Still feeling jaded from riding in the small hours we get to Middlebury at eleven and leave an hour later, still having to stop for cat­naps by the road. Now we must confront the Middlebury Monster again. After hearing yet more tales of terror about the climb, this time from the other direction, I started to get that dread feeling as it ap­ proached. It wasn't too bad in the light of day and I managed to ride over it without having to walk. Down to the valley floor it starts raining again and there's a noticeable drop in temperature. We grind up the long drag of Killington and reach Ludlow just before dusk. I see Larry Midura at the control, I hadn't seen him since the London Edinburgh last year and we have a chat. He reckons we'll make the next control by one o'clock.

We leave the control at eight. It was to be a long night. The long climb straight out of the control did little to warm us up as we were now in the middle of the mountains and it is quite cold. On the long descent the couple from Florida who were with us had to pack since they were shivering so much with cold they couldn't control their bikes. Roger felt the cold too which was unusual because he is from Derbyshire which gets its fair share of rough weather. I was warm as toast wrapped in my poncho so I gave Roger the used pages of route sheet to stuff up his jersey. This section seemed to go up and down, one climb after the next. The cold, damp night and the relentless climbing conspired to wear us both down and we had to stop for sleep on the roadside. It was nearly four o'clock by the time we reached the Brattleboro control. We agreed it was the most difficult section of the ride so far and had three hours sleep before returning to the bikes.

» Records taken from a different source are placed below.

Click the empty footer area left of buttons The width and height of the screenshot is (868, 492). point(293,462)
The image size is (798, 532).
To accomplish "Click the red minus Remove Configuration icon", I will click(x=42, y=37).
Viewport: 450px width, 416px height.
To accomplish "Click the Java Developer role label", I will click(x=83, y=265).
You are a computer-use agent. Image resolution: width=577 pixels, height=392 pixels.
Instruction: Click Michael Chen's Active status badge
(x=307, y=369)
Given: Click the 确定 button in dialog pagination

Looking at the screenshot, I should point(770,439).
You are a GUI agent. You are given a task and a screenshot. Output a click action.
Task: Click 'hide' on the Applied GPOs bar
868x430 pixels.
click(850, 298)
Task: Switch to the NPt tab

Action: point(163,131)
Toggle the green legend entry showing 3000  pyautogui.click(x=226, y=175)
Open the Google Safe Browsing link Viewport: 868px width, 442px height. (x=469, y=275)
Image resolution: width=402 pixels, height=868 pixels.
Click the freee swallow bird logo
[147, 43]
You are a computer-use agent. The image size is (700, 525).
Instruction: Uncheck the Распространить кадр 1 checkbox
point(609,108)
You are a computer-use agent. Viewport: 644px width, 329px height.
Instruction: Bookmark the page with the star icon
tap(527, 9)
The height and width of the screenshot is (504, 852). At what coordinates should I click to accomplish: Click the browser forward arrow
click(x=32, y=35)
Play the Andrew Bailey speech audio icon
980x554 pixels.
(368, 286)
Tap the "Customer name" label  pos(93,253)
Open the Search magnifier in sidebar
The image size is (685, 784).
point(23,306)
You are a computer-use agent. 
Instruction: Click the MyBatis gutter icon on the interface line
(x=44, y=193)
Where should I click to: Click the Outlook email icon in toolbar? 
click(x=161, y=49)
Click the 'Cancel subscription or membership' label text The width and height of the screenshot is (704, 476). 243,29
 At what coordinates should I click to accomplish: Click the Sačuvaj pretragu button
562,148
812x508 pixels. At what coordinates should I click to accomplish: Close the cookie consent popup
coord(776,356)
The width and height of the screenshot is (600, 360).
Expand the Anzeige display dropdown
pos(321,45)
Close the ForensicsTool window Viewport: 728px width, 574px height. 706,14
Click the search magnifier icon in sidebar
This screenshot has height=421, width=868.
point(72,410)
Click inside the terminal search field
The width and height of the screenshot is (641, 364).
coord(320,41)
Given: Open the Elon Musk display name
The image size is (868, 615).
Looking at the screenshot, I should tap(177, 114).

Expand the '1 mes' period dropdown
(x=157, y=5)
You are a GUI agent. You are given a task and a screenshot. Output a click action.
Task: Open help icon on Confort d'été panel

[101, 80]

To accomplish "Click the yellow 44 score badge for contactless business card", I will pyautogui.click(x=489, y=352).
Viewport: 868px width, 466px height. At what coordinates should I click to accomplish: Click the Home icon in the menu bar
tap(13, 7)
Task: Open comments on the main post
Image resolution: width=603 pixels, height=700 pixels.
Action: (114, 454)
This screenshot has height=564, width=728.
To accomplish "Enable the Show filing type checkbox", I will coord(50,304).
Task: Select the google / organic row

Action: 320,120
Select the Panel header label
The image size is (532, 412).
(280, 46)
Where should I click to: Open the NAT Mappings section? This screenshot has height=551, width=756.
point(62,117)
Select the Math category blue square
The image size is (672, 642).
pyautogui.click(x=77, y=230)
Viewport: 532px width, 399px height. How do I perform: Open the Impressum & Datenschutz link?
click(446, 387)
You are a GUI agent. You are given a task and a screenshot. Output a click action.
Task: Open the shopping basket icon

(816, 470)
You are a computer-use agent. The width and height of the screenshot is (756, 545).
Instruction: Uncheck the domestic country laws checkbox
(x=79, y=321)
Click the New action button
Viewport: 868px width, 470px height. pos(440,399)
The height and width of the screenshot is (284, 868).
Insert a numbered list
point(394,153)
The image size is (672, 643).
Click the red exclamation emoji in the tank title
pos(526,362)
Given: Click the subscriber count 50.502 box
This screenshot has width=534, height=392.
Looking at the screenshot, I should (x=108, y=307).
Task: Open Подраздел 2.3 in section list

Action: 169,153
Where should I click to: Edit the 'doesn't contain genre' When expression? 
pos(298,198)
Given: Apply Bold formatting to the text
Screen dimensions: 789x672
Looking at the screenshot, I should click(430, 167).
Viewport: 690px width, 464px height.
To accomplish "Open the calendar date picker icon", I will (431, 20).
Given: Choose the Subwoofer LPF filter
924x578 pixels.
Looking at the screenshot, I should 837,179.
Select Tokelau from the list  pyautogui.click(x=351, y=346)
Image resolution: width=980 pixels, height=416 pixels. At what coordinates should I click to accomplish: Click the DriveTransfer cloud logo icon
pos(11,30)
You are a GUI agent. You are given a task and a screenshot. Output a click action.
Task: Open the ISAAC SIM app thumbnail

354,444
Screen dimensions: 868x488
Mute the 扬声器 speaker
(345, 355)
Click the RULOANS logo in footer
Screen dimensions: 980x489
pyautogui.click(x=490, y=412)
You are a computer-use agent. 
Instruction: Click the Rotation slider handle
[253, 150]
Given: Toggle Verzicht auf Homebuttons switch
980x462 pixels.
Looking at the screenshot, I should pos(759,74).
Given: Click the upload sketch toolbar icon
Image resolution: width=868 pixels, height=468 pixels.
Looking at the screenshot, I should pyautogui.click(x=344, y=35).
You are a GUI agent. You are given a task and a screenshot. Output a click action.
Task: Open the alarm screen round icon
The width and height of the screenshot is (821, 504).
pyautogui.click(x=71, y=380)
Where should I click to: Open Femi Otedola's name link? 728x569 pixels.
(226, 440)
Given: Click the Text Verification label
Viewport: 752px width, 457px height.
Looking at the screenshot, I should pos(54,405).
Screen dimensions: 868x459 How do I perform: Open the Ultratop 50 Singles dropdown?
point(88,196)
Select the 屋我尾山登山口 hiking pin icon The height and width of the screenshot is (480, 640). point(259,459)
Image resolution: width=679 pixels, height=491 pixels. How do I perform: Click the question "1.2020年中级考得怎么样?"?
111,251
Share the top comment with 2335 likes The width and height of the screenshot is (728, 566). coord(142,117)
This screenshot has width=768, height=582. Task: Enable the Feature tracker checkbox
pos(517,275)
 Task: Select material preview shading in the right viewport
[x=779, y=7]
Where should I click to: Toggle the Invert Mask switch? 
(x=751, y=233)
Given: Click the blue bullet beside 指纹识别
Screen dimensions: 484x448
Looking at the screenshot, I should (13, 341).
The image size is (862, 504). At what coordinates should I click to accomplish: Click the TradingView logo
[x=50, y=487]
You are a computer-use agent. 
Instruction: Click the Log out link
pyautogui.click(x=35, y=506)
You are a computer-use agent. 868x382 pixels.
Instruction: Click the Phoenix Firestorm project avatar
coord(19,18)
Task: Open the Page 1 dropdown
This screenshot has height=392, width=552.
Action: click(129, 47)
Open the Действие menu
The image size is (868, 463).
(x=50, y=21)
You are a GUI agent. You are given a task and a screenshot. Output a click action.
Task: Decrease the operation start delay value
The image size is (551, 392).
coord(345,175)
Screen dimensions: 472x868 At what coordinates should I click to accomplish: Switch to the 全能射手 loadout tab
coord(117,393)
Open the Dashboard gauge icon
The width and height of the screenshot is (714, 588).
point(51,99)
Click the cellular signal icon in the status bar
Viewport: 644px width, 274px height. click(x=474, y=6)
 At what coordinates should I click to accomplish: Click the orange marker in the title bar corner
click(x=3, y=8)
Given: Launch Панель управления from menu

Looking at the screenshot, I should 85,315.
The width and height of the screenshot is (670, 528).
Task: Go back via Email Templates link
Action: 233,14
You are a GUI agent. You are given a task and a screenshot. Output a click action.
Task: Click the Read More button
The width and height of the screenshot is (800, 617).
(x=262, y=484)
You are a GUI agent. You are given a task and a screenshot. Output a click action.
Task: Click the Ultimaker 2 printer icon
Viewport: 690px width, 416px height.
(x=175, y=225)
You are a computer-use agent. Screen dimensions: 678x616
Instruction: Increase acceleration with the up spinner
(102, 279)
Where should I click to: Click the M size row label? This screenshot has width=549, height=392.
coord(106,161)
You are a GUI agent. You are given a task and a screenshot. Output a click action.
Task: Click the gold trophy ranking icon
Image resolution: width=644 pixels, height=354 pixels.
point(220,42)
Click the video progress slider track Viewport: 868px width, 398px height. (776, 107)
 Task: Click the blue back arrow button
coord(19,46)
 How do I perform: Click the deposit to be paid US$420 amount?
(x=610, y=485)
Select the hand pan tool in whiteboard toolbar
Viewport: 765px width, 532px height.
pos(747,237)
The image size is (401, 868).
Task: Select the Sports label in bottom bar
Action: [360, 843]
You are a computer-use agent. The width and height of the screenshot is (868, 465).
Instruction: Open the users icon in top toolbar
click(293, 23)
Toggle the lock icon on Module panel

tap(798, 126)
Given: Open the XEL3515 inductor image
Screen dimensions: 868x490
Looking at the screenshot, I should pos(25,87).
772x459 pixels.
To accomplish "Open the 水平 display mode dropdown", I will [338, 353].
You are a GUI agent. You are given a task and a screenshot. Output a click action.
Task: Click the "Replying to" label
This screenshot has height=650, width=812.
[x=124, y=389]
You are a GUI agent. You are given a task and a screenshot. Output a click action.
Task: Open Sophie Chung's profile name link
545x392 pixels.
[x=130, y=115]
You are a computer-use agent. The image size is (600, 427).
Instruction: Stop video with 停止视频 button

On route to Bullard Farm we ride through the last of the Green Mountains but the hills aren't finished yet and there's still a couple of good climbs. It turns into a nice sunny day for our last day on the road and after the Bullard farm control we are on the last leg. A fairly long section that we break up with a stop at a gas station, finally making it to the finish at exactly six o'clock. I look at my cycle computer and it reads 8000km, the total distance from Vancouver to Boston with the Can­Am challenge. Both ranndonées present quite different challenges as well as different scenery but they are both classic rides in their own right and I loved riding them.

Many thanks to Danelle Laidlaw and Jennifer Wise for organising these rides and thanks to all the helpers at the controls who do all the real work. My tour across Canada and the States was an incredible experience and one that will remain with me forever. I don't keep a journal when I'm travelling, although I know I should, so this is an account of just some of my memories of the trip. For me the worst thing about the trip were the road surfaces in certain places, even the mosquitos and the leg injury didn't bother me as much. The best part of the trip was meeting all the great people along the way, both old friends and new. The best thing, though, is when I look at a map of North America and know I've rolled across it on my skinny bike tyres.